** Task material **
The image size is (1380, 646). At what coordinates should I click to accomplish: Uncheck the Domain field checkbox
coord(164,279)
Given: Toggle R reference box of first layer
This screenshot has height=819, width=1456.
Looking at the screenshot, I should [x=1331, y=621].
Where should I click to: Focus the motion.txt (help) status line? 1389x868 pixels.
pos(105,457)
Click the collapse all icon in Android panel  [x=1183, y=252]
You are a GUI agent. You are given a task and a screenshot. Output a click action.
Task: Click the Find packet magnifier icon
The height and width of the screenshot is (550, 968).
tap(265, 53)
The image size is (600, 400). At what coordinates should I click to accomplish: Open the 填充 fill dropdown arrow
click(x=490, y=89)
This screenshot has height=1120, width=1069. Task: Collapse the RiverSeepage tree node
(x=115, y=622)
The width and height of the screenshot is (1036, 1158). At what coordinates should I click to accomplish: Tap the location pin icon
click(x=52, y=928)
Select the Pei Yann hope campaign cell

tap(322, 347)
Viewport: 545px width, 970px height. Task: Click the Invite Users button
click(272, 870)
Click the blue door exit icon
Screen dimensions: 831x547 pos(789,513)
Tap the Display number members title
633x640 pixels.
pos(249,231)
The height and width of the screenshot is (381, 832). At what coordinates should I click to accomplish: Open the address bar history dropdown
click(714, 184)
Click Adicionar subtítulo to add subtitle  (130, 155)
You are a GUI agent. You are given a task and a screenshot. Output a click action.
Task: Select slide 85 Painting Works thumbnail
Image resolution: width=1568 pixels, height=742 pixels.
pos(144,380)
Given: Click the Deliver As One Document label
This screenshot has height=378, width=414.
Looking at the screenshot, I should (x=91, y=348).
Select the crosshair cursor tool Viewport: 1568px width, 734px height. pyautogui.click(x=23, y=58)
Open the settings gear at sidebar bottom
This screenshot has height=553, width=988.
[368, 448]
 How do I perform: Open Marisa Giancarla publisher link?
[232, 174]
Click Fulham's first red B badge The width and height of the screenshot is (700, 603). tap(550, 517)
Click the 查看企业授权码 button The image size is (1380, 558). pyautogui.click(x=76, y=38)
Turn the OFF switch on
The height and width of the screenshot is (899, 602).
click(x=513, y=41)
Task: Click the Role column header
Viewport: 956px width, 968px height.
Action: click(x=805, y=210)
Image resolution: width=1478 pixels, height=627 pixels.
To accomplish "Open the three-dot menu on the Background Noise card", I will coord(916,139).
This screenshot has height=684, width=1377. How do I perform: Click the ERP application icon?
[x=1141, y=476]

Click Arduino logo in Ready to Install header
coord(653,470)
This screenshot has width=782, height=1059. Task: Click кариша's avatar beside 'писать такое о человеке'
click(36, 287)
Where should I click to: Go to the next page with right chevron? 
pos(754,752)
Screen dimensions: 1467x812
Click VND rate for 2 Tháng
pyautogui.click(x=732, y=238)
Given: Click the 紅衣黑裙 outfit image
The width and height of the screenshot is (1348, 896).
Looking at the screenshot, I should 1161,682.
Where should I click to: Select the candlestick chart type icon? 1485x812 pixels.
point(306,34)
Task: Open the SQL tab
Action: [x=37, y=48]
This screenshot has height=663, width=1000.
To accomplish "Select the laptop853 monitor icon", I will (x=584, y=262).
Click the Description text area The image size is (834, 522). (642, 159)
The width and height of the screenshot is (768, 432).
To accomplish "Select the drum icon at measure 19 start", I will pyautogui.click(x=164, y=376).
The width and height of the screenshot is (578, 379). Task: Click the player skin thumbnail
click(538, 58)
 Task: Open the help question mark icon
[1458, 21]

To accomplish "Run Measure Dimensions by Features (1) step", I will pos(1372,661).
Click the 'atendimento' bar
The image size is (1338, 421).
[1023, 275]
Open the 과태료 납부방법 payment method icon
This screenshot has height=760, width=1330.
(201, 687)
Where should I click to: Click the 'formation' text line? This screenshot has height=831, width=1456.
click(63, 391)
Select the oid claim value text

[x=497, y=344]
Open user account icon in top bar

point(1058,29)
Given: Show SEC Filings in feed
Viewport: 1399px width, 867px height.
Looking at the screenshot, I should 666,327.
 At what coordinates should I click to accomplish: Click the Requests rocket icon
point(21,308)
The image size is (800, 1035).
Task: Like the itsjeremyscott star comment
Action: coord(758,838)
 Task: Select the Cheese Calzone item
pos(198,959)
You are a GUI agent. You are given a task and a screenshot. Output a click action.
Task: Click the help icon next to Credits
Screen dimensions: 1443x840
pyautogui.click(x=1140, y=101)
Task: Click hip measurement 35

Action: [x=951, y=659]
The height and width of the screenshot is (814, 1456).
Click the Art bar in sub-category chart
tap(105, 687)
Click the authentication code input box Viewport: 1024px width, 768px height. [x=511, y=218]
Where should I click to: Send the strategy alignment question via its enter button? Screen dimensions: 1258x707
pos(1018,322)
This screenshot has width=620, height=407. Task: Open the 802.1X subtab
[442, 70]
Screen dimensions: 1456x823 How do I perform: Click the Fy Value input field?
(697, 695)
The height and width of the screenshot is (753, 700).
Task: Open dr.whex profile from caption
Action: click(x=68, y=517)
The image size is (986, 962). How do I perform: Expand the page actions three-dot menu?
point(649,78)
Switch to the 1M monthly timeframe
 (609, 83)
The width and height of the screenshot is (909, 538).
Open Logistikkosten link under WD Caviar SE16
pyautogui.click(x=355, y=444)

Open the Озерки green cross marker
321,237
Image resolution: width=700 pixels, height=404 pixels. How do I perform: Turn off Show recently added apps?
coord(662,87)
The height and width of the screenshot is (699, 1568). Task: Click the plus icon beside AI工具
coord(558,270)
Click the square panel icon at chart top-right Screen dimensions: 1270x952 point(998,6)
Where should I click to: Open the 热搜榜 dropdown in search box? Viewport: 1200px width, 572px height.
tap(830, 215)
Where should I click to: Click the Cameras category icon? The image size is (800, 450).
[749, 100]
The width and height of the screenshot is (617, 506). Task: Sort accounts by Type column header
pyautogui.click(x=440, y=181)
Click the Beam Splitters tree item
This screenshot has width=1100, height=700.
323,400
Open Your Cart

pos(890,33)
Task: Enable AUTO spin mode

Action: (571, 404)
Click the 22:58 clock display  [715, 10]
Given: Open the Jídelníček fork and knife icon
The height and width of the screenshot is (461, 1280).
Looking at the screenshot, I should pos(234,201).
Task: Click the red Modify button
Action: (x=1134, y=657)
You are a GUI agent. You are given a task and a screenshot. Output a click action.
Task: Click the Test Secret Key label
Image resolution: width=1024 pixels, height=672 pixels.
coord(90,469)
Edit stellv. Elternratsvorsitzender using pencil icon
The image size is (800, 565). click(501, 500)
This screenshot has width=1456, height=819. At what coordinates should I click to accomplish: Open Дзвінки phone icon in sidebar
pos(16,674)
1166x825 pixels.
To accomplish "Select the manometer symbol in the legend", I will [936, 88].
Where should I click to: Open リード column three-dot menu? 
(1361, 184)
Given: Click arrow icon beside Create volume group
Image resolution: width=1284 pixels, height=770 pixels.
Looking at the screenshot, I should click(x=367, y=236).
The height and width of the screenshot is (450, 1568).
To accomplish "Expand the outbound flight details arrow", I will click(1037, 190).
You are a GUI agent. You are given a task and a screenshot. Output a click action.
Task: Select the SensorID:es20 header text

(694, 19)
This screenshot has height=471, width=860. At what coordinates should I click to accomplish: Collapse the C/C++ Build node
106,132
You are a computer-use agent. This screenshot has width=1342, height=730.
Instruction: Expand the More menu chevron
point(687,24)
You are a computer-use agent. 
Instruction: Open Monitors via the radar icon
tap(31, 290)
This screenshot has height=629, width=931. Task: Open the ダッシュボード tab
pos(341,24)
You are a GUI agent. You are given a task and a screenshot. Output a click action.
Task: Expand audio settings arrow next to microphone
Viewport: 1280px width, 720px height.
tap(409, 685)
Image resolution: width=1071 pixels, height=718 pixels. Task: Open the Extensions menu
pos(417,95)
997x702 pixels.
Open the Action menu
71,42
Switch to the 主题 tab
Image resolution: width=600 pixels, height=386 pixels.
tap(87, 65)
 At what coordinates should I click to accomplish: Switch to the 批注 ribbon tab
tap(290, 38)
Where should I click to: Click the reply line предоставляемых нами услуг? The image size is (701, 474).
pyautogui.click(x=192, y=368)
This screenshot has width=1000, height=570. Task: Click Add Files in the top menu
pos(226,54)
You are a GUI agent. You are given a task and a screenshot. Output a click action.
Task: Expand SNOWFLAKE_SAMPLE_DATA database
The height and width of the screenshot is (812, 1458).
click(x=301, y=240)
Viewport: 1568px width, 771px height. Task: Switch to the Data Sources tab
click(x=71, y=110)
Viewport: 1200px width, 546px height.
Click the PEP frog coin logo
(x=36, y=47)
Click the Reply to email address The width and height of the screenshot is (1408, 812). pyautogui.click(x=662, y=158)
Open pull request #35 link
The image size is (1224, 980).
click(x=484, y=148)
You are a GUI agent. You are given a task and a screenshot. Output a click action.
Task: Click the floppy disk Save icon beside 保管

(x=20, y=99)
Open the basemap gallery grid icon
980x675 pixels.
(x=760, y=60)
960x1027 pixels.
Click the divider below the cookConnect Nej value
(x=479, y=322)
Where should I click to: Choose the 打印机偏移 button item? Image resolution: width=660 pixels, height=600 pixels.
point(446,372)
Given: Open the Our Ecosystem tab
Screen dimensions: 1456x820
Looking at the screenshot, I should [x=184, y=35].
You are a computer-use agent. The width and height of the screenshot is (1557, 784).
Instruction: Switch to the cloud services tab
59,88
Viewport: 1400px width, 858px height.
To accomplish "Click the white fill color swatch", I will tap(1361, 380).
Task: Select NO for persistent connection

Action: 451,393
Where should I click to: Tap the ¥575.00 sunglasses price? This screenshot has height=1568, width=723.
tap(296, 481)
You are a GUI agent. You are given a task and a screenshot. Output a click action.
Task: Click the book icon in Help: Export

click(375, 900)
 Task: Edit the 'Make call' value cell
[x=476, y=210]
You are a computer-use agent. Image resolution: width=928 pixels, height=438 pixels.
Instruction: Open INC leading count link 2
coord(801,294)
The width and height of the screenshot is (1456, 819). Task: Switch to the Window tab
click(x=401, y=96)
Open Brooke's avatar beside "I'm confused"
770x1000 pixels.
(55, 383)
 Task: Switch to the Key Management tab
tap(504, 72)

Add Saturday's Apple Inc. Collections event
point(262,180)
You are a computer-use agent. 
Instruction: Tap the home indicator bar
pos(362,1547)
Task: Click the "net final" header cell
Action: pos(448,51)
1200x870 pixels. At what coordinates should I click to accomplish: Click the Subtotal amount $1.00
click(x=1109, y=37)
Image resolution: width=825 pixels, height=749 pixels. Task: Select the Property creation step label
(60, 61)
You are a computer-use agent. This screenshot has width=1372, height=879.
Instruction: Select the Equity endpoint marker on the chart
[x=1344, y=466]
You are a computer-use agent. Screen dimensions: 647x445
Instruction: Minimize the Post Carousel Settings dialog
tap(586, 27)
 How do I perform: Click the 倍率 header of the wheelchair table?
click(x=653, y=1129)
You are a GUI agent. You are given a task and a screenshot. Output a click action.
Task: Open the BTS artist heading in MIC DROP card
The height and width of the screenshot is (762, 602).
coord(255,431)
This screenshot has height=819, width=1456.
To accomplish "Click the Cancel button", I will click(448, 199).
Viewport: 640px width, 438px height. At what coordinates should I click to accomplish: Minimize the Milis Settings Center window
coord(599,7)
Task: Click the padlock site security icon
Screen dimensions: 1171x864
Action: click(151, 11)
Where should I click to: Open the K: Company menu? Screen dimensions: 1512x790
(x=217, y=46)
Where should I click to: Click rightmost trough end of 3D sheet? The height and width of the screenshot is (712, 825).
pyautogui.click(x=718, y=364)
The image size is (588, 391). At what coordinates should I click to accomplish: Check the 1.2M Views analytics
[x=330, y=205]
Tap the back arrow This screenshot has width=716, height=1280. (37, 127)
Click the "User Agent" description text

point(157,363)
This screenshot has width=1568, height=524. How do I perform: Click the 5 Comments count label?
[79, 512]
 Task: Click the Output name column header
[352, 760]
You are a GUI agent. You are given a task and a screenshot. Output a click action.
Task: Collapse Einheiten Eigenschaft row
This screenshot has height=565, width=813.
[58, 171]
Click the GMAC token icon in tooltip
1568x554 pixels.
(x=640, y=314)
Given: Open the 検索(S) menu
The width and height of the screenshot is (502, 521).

** Work required **
Pick out every line in the rows above that contains the word "computer".

** Written solution **
You are a computer-use agent. This screenshot has width=1342, height=730.
You are a computer-use agent. 
You are a computer-use agent. The width and height of the screenshot is (1557, 784).
You are a computer-use agent. Image resolution: width=928 pixels, height=438 pixels.
You are a computer-use agent. 
You are a computer-use agent. This screenshot has width=1372, height=879.
You are a computer-use agent. Screen dimensions: 647x445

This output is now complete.